### WHAT TO WORK ON
Output exactly, in the material below, the lines from the one with "Instruction: Click the" through the one with "Task: Click the". Omit all pictures.

### EXTRACTED DATA
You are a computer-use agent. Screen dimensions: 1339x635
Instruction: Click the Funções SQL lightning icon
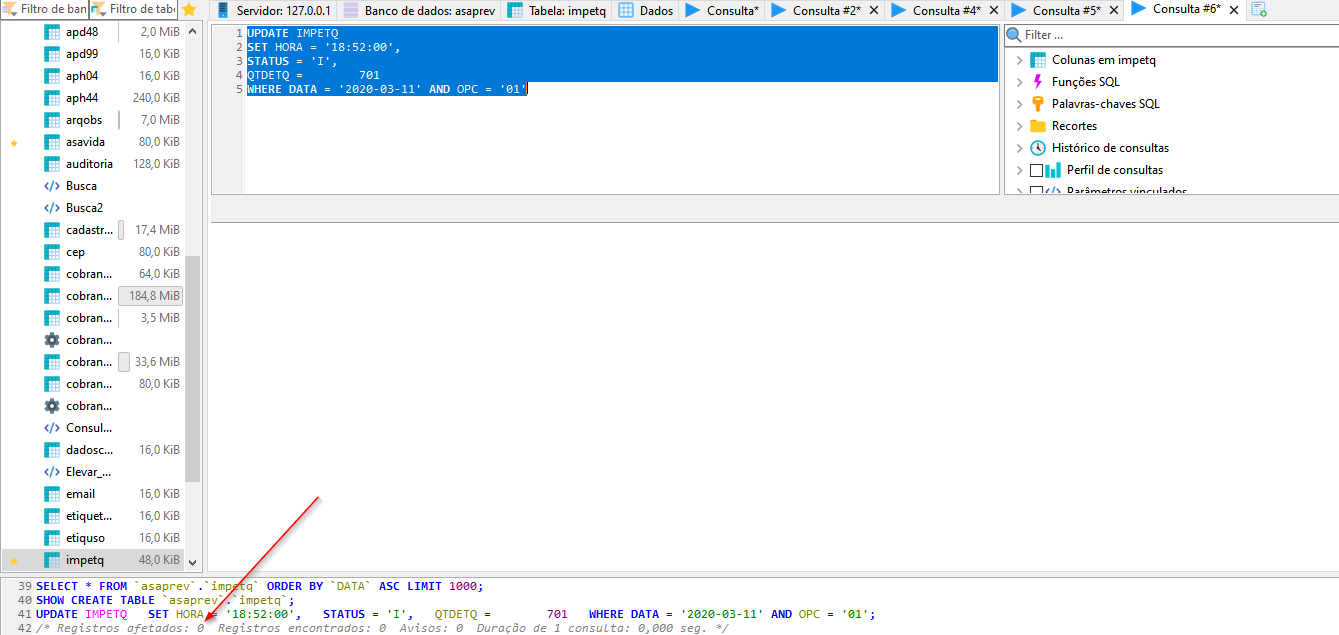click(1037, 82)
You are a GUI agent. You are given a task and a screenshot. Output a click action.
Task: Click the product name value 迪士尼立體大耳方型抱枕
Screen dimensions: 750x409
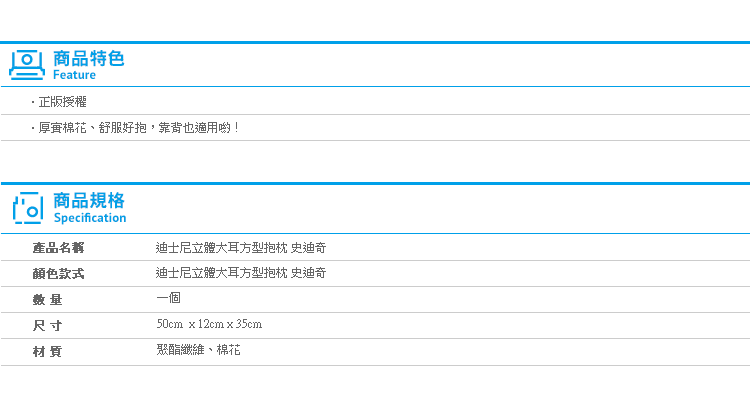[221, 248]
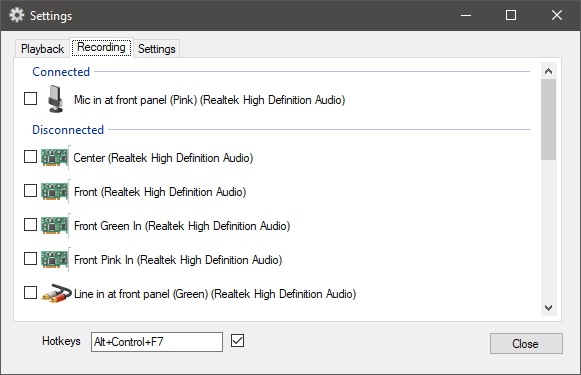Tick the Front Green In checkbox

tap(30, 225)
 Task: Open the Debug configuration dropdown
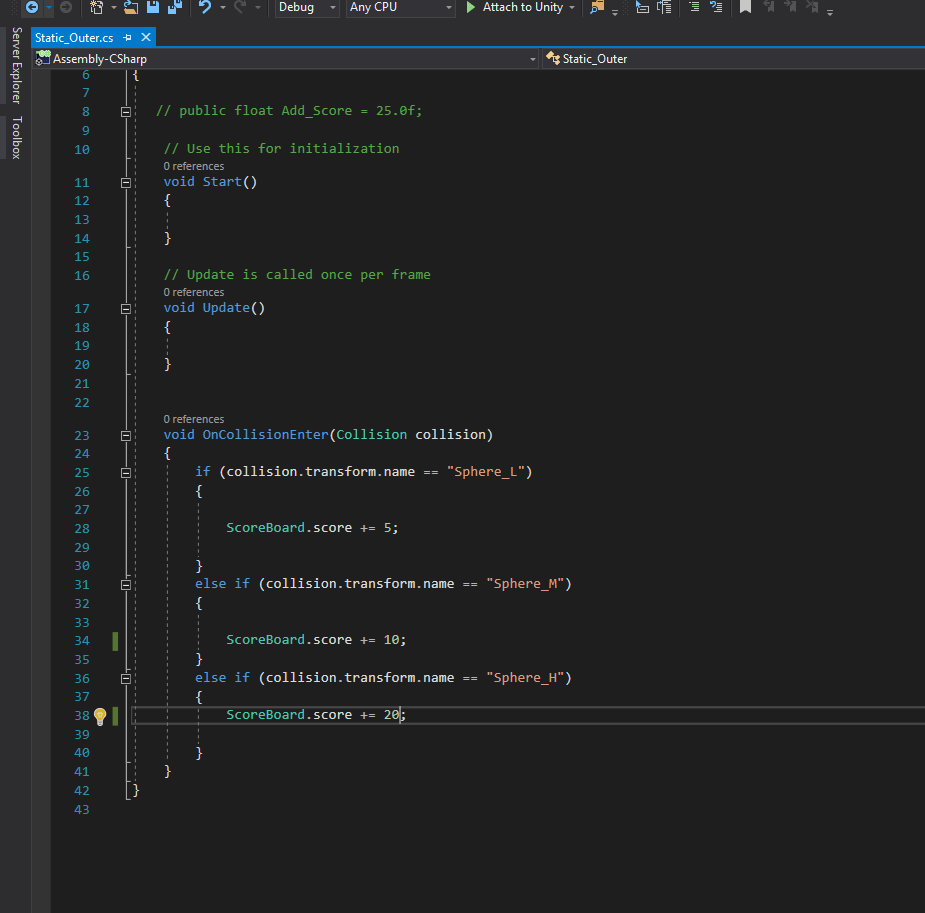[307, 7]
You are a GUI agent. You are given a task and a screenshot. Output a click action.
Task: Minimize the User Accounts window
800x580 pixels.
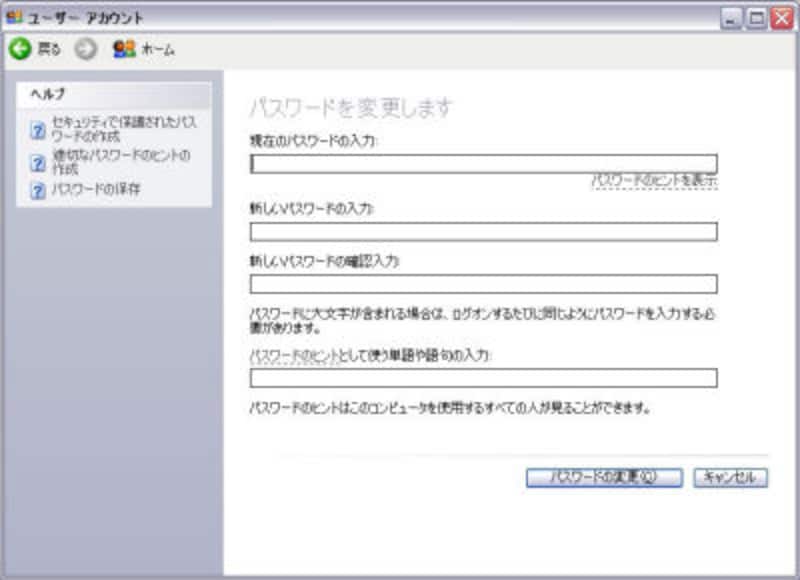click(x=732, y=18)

---

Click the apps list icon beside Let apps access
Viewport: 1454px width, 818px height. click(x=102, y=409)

==

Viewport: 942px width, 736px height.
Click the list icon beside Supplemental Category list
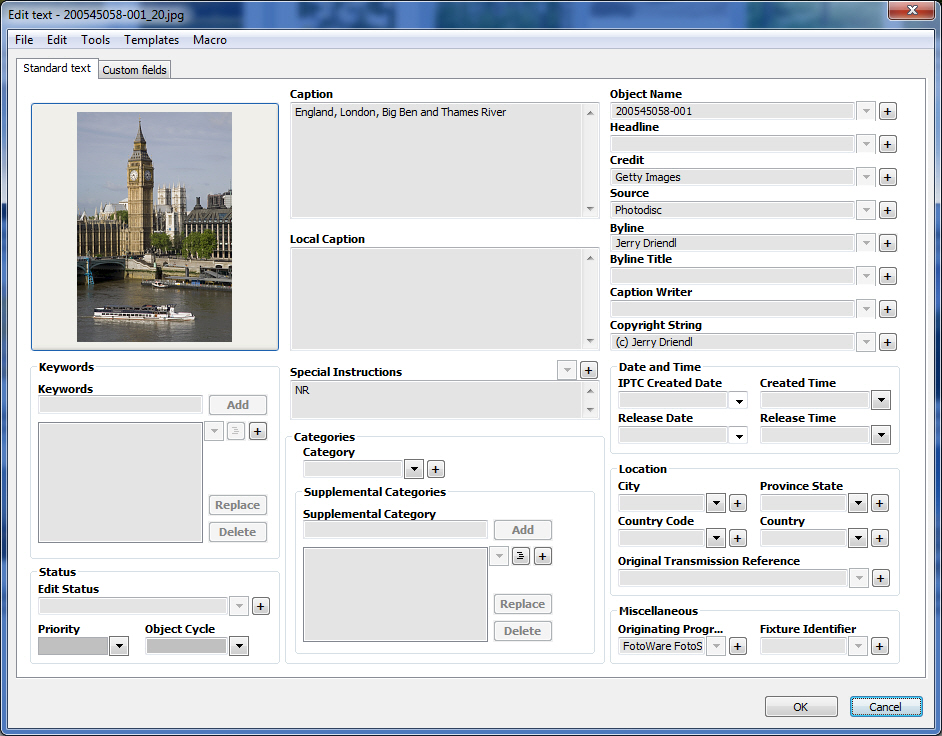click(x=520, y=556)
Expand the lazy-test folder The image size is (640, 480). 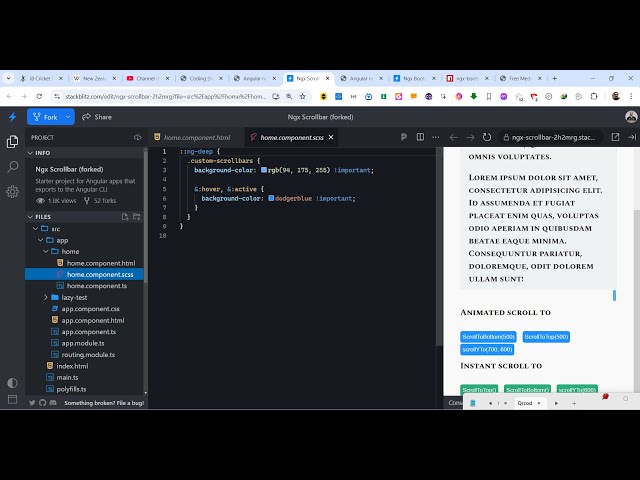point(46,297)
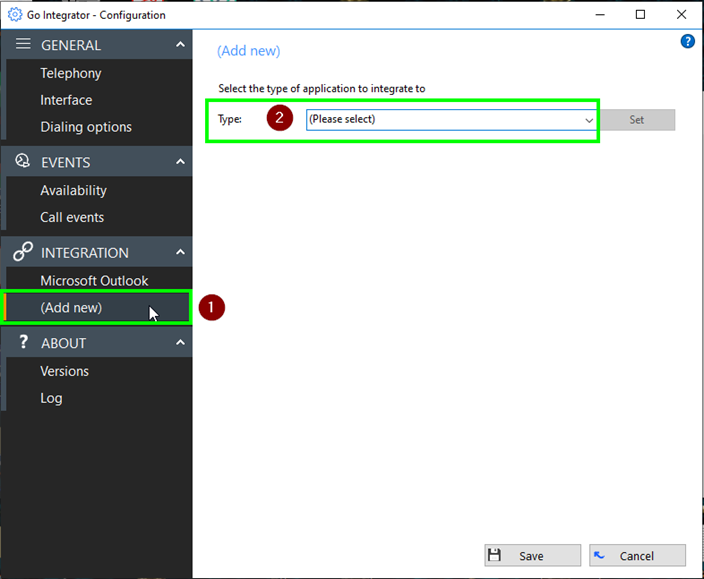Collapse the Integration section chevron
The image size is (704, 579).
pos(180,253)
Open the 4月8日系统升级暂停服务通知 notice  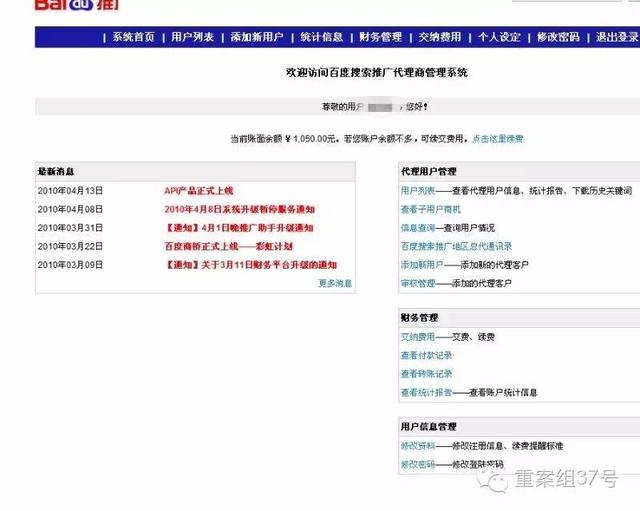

### EXPECTED ANSWER
Instruction: Click the Funções SQL lightning icon
click(1037, 82)
You are a GUI agent. You are given a task and a screenshot. Output a click action.
Task: Click the product name value 迪士尼立體大耳方型抱枕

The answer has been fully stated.